La novità della dolce armonia e della grande luminosità suscita in Dante il desiderio di conoscerne le ragioni, poiché egli crede ancora di essere sulla terra. Beatrice che legge il dubbio nella mente di Dante, senza essere interrogata, gli spiega che essi stanno salendo velocissimamente verso il cielo.
Sorge in Dante un dubbio: come mai egli, corpo pesante, possa trascendere? Ne chiede la ragione a Beatrice e questa gli spiega come tutte le cose siano ordinate e dirette al proprio fine, per raggiungere una forza speciale, l’istinto dà loro l’impulso. Il fine dell’uomo è Dio, da cui però la creatura può, ingannata da beni fallaci, deviare volontariamente. Ma Dante è purificato (battezzato al fiume in purgatorio) e libero da ogni legame terreno, e per questa forza naturale tende verso Dio: ci sarebbe invece da meravigliarsi se in tale rinnovellata condizione fosse rimasto sulla terra, come se la fiamma viva non tendesse in alto verso la propria sfera.

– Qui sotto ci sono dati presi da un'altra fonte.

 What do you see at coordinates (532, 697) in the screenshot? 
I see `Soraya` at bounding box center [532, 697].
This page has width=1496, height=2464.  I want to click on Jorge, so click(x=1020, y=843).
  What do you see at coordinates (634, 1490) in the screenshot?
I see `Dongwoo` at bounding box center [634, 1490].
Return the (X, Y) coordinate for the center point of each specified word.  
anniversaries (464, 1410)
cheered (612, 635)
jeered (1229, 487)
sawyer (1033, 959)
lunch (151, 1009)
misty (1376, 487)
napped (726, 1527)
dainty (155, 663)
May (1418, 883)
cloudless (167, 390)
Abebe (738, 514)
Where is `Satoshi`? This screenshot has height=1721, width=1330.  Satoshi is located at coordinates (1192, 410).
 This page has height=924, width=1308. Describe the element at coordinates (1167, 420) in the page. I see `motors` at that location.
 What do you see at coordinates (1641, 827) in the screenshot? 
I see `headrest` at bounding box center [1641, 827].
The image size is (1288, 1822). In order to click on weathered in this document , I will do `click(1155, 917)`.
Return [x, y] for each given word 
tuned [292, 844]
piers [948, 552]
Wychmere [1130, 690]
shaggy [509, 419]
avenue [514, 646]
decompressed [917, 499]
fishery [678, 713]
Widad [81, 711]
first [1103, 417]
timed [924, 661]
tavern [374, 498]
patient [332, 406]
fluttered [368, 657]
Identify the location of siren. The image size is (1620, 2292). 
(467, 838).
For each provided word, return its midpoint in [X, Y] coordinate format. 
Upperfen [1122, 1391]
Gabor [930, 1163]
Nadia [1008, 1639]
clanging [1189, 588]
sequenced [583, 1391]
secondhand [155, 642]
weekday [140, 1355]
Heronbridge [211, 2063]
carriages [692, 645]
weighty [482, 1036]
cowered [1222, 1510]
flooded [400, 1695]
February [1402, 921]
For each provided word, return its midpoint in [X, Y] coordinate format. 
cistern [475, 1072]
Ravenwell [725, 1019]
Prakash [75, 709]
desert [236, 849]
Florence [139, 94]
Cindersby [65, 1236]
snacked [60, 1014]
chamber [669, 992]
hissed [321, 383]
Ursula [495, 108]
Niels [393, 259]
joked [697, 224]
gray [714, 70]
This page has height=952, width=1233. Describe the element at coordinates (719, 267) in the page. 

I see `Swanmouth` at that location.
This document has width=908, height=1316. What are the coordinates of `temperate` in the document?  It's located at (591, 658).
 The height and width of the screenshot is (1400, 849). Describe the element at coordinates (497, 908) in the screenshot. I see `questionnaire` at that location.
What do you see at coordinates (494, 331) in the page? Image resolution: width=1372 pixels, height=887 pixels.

Beatrice sorprende Dante con la sua presenza, lo fa vergognare delle sue distrazioni e dice di risentire i “segni dell’antica fiamma”. E’ la vista di Beatrice, nel finire della commedia che da commozione durante la lettura.
Altro che “giovanile errore” di Petrarca.
Il “Canzoniere” è il racconto di un itinerario del poeta in cui Laura non è nemmeno citata. Laura è descritta come bellezza terrena, oggetto di adorazione estatica, ma di palpitante desiderio. E’ rielaborata in modo nuovo. La sua immagine non contiene significati o riferimenti morali o religiosi.
Nella lirica “Chiare e fresche et dolci acque” sembra proprio di vedere un corso d’acqua che scorre, che vicino ad essa va a sedersi una donna che il poeta è innamorato. Riproponendo il motivo stilnovistico della donna intermediario tra la terra e il divino, egli, nella terza strofa, immagina Laura, commossa per la sua morte, che ottiene da Dio il perdono dinnanzi alla sua tomba.
Due figure diverse tra loro: Beatrice condusse Dante in seno a Dio, Laura deviò Petrarca dalla retta strada.

Una donna dovrà sempre condurre l’uomo verso la salvezza (Beatrice), da quale la vera bellezza è quella spirituale e mistica dell’intelletto e non quella profana dell’ esteriore (Laura).